# New member saying hi



## Le Necrophagist (May 27, 2009)

Just sayin' hi from Washington! I'm not very good at intros, but here it goes... I used to breed mice, but have just gotten back into it. I love mice and could watch them go on about their lives for hours every day! I have 9 female Adult mice, and 3 Adult males. Five of the mice are fancy mice. I breed my white lab mice for feed/future feeder breeders, and the fancy mice for pets and future breeders as well. I believe even though some of these mice will end up as food, that they all deserve the same great quality treatment that the fancy mice get. As for other animals, I have a seal point Siamese cat, a Savannah monitor lizard (he's almost 3 feet now!), and I plan on expanding my reptile collection in the future. I came here to learn more about my mice (already have!) so I can have the healthiest, happiest, and best looking mice possible.

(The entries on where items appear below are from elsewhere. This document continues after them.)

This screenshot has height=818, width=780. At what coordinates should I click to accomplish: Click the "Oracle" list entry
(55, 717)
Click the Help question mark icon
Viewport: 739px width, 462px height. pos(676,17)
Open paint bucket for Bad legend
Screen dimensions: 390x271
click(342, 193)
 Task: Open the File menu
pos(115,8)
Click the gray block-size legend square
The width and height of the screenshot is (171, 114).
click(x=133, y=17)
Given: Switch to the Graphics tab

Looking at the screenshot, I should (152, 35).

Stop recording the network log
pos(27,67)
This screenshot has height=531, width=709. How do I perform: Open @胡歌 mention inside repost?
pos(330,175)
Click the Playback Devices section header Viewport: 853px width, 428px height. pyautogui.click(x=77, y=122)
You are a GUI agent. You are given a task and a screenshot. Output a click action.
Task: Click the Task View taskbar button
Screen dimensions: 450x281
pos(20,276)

Here are some pics of my female fancy mice and one of the litters, the white/brown mouse had. The other two are about to have babies most likely next week


----------



## HemlockStud (Apr 26, 2009)

Welcome to the forum!


----------



## DomLangowski (Oct 2, 2008)

Hi, welcome to our forum


----------



## sommy (Mar 1, 2009)

Hi! and welcome


----------



## Angelmouse (Oct 3, 2008)

welcome


----------



## paulbrv65 (Apr 23, 2009)

Hello and Welcome

Paul


----------



## XxFaexX (Oct 2, 2008)

Welcome


----------